C3.ai specializes in enterprise AI applications that help companies with various business tasks such as optimizing their supply chain, predictive maintenance, and tracking their sales processes. It also has a string of lucrative government contracts with the likes of the US Department of Defense and the US Air Force. Its biggest private sector customers include oil and gas giant Shell and energy giant Baker Hughes (whose contract is due to be renewed soon).

Earlier this week C3.ai added another blue-chip partner to its ranks when it announced a partnership with Microsoft. good luckThe interview with Seibel was conducted before the partnership was made public. (Former Fortune Media CEO Alan Murray joins C3.ai’s board).

In particular, Siebel targeted OpenAI, a startup with close ties to Microsoft and perhaps most closely associated with the AI ​​revolution. OpenAI currently has a $157 billion valuation after an October funding round in which it raised $6 billion. Sable was not impressed by the value.

“No one would be surprised if that company disappeared next Monday,” he said.

when good luck Thinking that industry observers would be surprised, Seibel replied that it had “disappeared” on Thanksgiving, a reference to the brief ouster of OpenAI CEO Sam Altman in 2023.

“If it disappeared, it wouldn’t make a difference in the world,” Seibel said of OpenAI. “Nothing will change. I mean, no one’s life will change. No company will change. Microsoft will find something else to power Copilot. There are 10 other products available that will do it just as well.

Paul Marino, chief revenue officer of Greenwich, Conn.-based exchange-traded fund Themes ETF, said the OpenAI brand name is cachet because it was first on the market, but that alone guarantees its market position forever. Can’t give Just because you’re so famous doesn’t mean you can’t be copied, imitated, and maybe even surpassed,” Marino said.

According to Rao, there are differences between the major language models, but they are difficult to understand. “LLMs are highly proprietary and it’s not easy to eliminate absolute distinctions,” he said.

He adds that their success is often due to their business relationships as much as their underlying technology. “The LLM advantage is not necessarily qualitative but can be determined by lower cost constraints and ease of use with existing tech instead,” Rao said.

In this regard, OpenAI certainly fits the bill by establishing a close relationship with Microsoft.

OpenAI did not respond to a request for comment about Siebel’s comments.

Siebel also sees tremendous value in early-stage AI startups.

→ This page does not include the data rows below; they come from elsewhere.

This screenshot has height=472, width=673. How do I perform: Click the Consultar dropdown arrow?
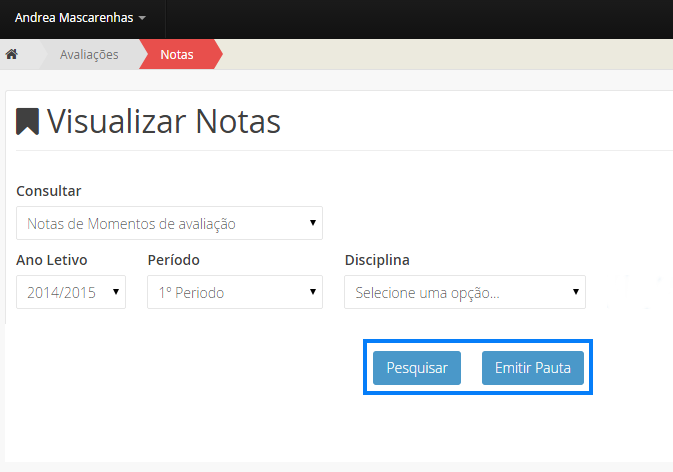pyautogui.click(x=313, y=223)
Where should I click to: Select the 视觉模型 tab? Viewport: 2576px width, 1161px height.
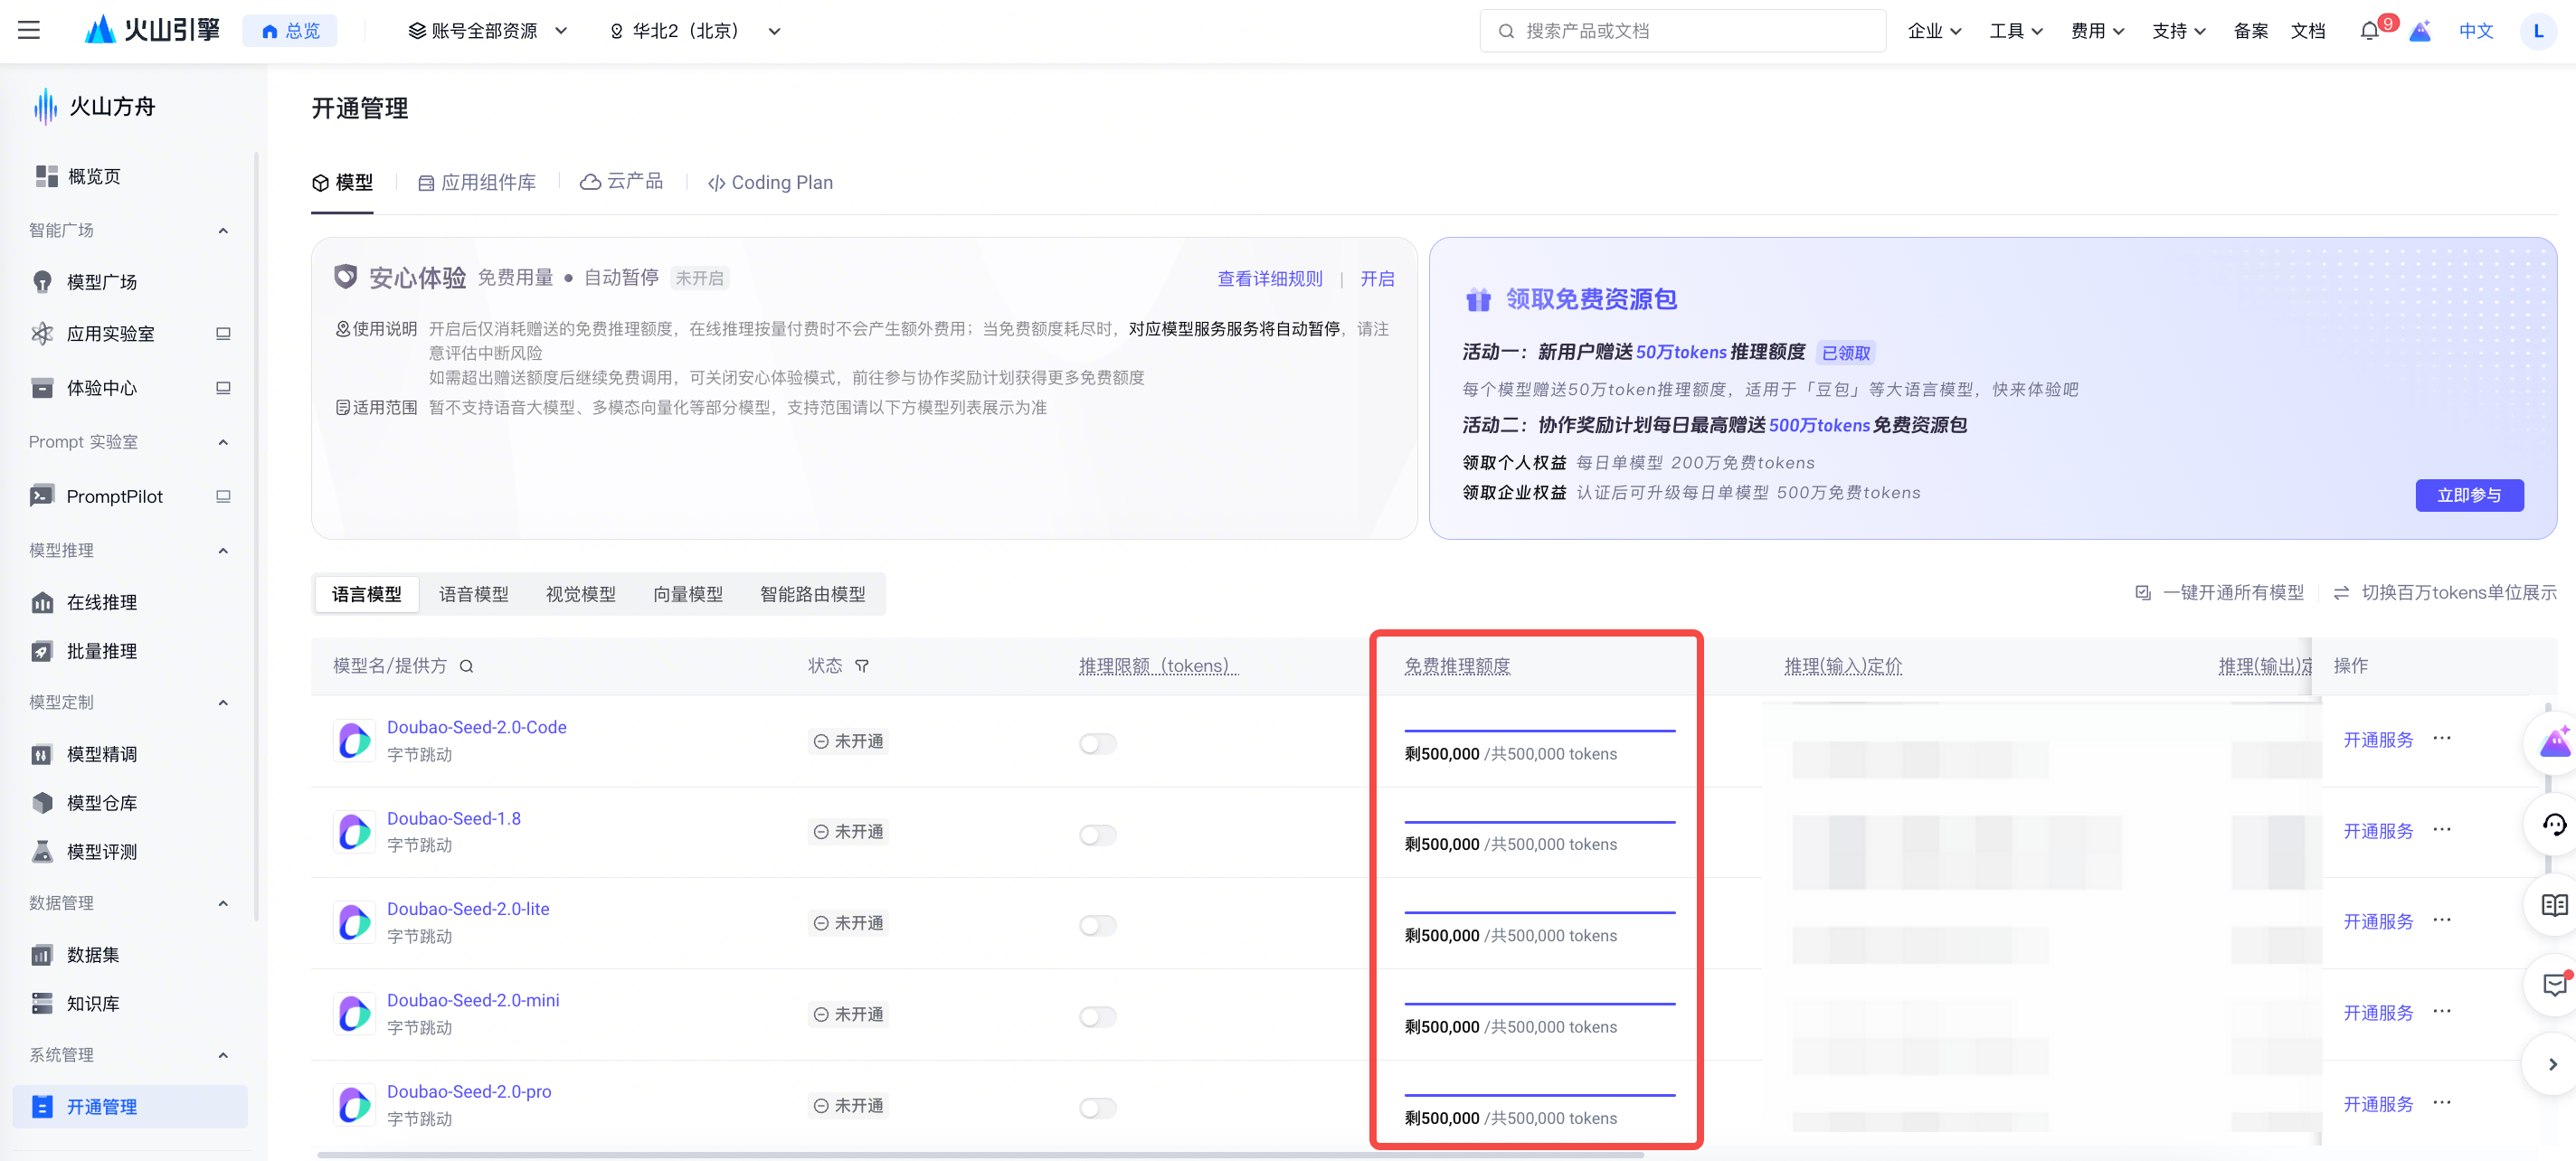(580, 594)
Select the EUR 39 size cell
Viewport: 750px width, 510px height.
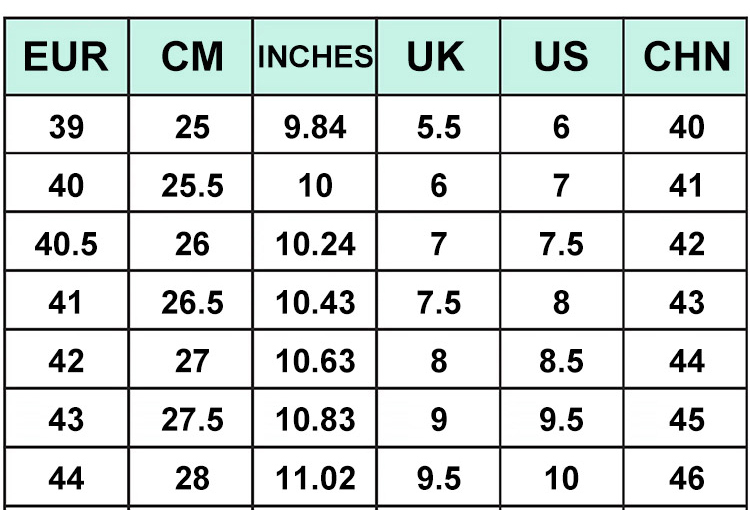(x=66, y=127)
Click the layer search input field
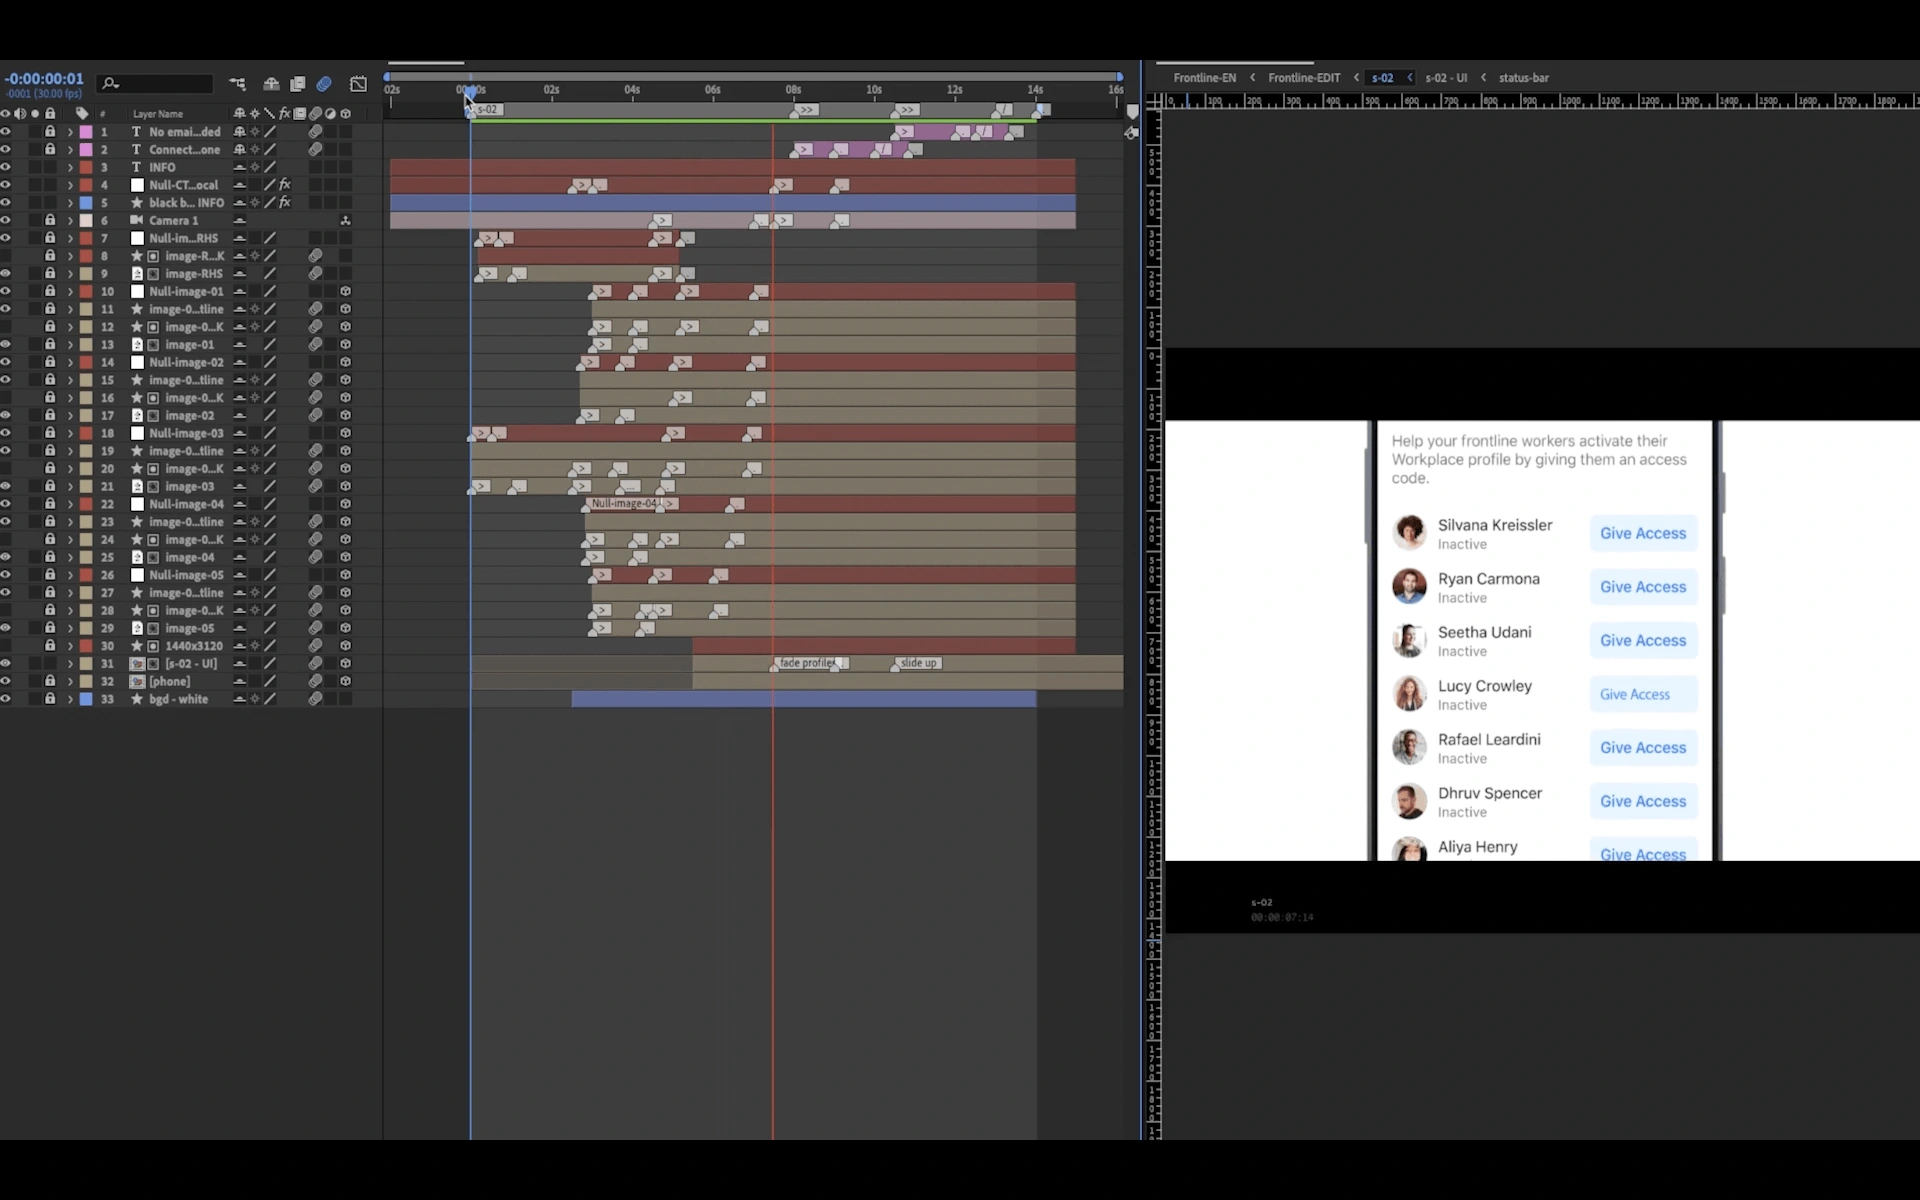The image size is (1920, 1200). tap(156, 84)
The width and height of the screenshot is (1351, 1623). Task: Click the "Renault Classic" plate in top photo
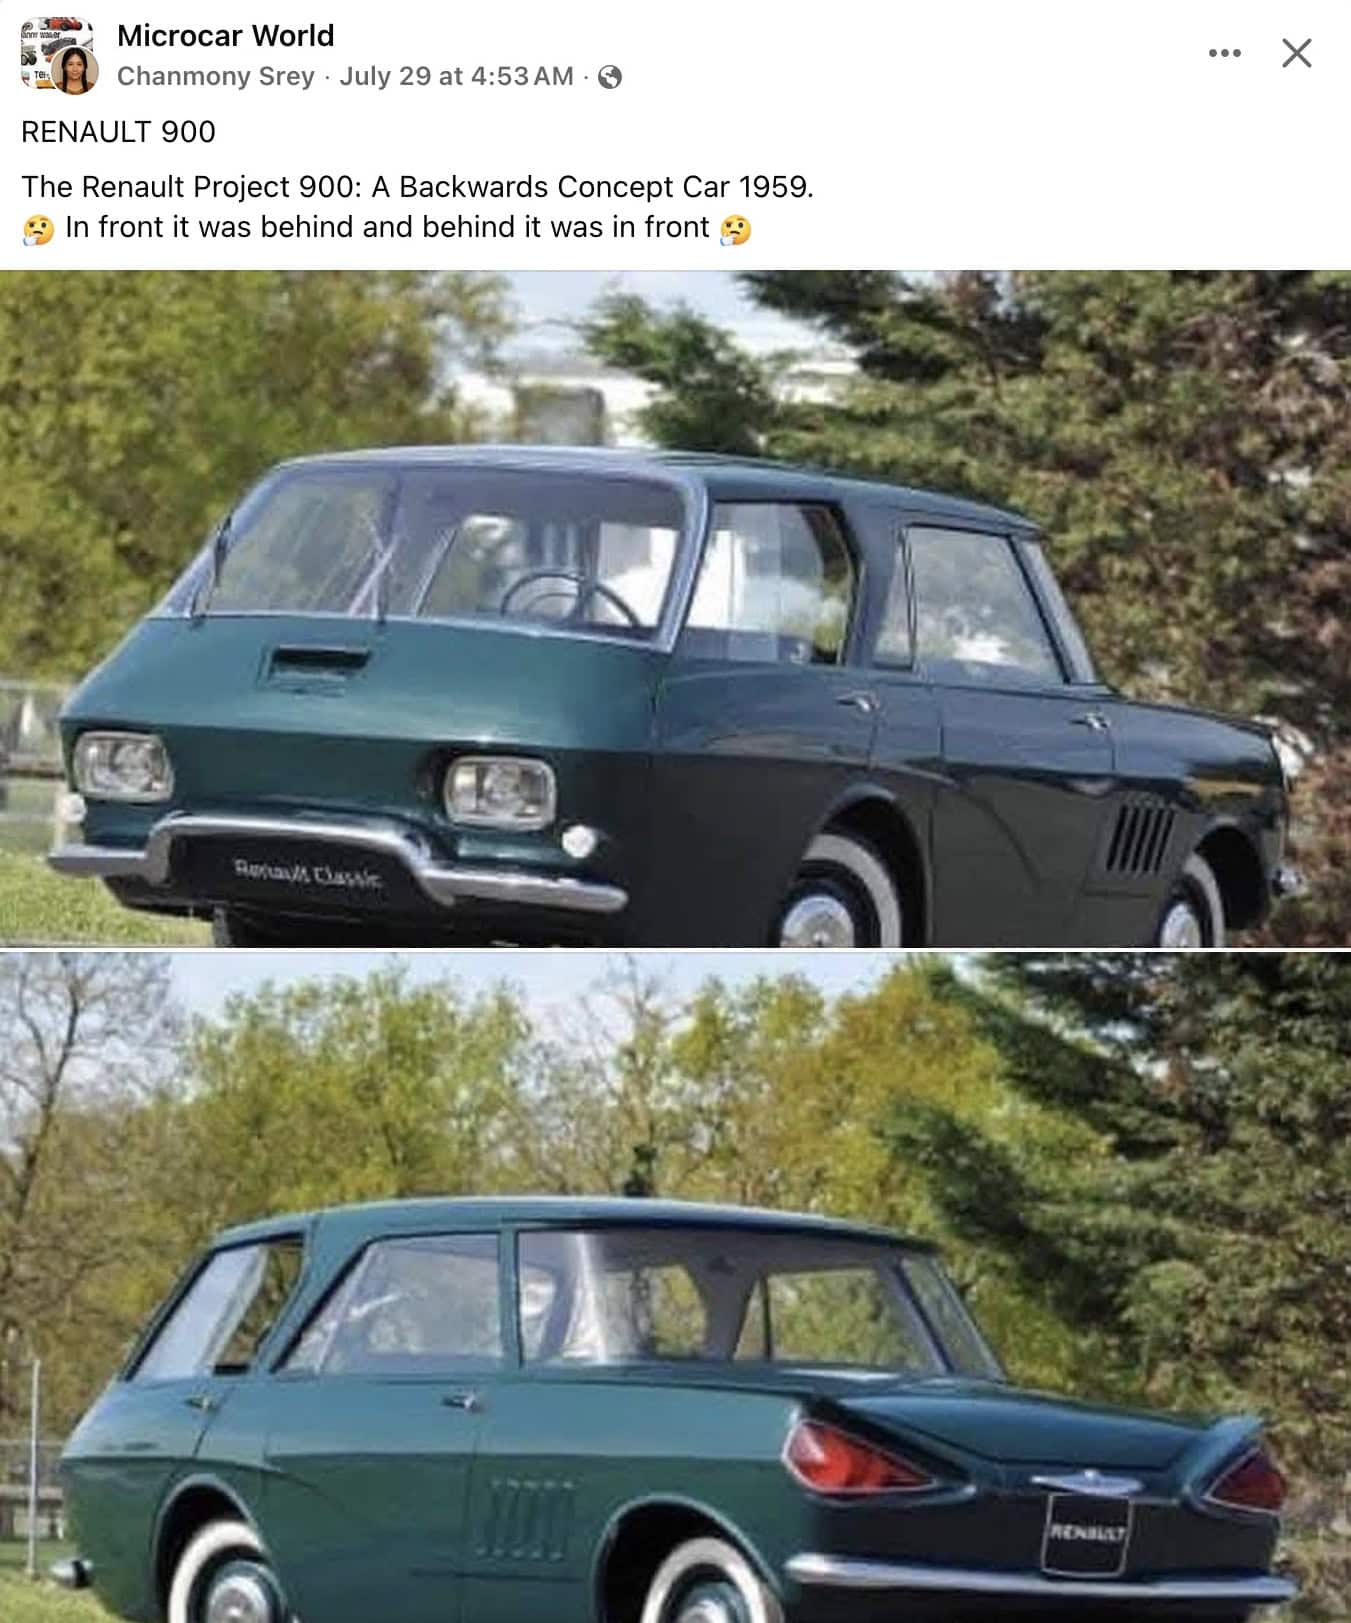coord(306,873)
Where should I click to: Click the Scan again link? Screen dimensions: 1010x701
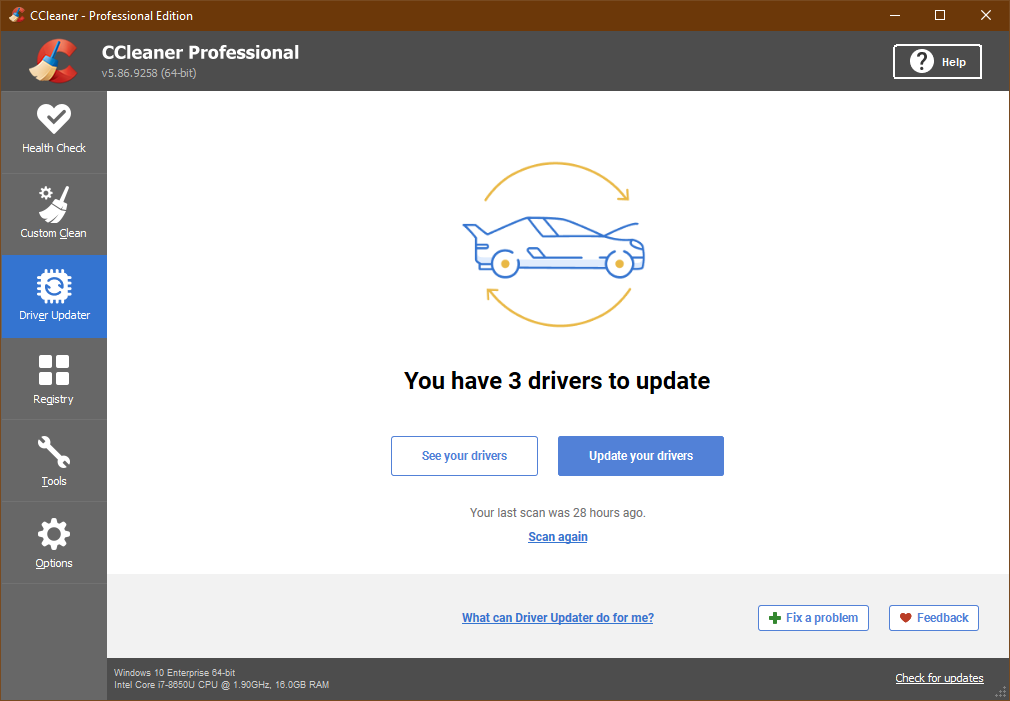558,537
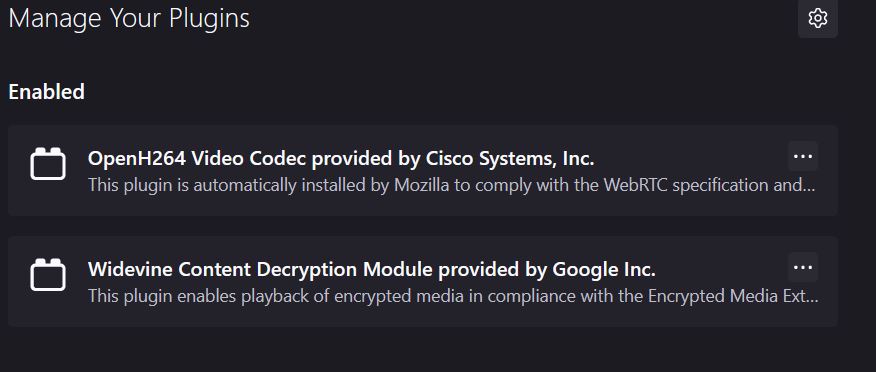Open the three-dot menu for OpenH264 Video Codec
The height and width of the screenshot is (372, 876).
click(803, 156)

“There’s a long list of AI startups out of Illinois, Wisconsin, Stanford, that are being funded today on Sand Hill Road, where little ideas come from very inexperienced people, dentist offices, veterinarians. So generative AI applications are going to be developed, or divorce lawyers and those ideas are being funded at multi-billion dollar prices. They’re just five people who don’t know anything [with] Four pages of business plan. It’s crazy.”

Over the past few years, there has been a flurry of AI startups with very specific use cases, some of which have gone on to sell or raise money at really big prices. Their track record is mixed. In August 2023, CaseText, which specializes in AI for legal work, was sold to Thomson Reuters for $650 million. JasperAI, a startup focused on AI for marketing departments, raised $125 million in Series A in June 2023 at a $1.5 billion valuation, only to cut its intrinsic value three months later, according to . Information.

Exceptions to Siebel’s criticism are the big tech giants that are developing their own suites of AI products. Microsoft and Amazon are “great companies” that are undervalued, he said. Neither are chipmakers Nvidia and TSMC. “It would be the end of the world if TSMC went out of business,” he said.

When asked where C3.ai comes from, Seibel naturally has no doubts. “C3.ai is a bargain, right? I mean, it’s a value stock dude,” he said.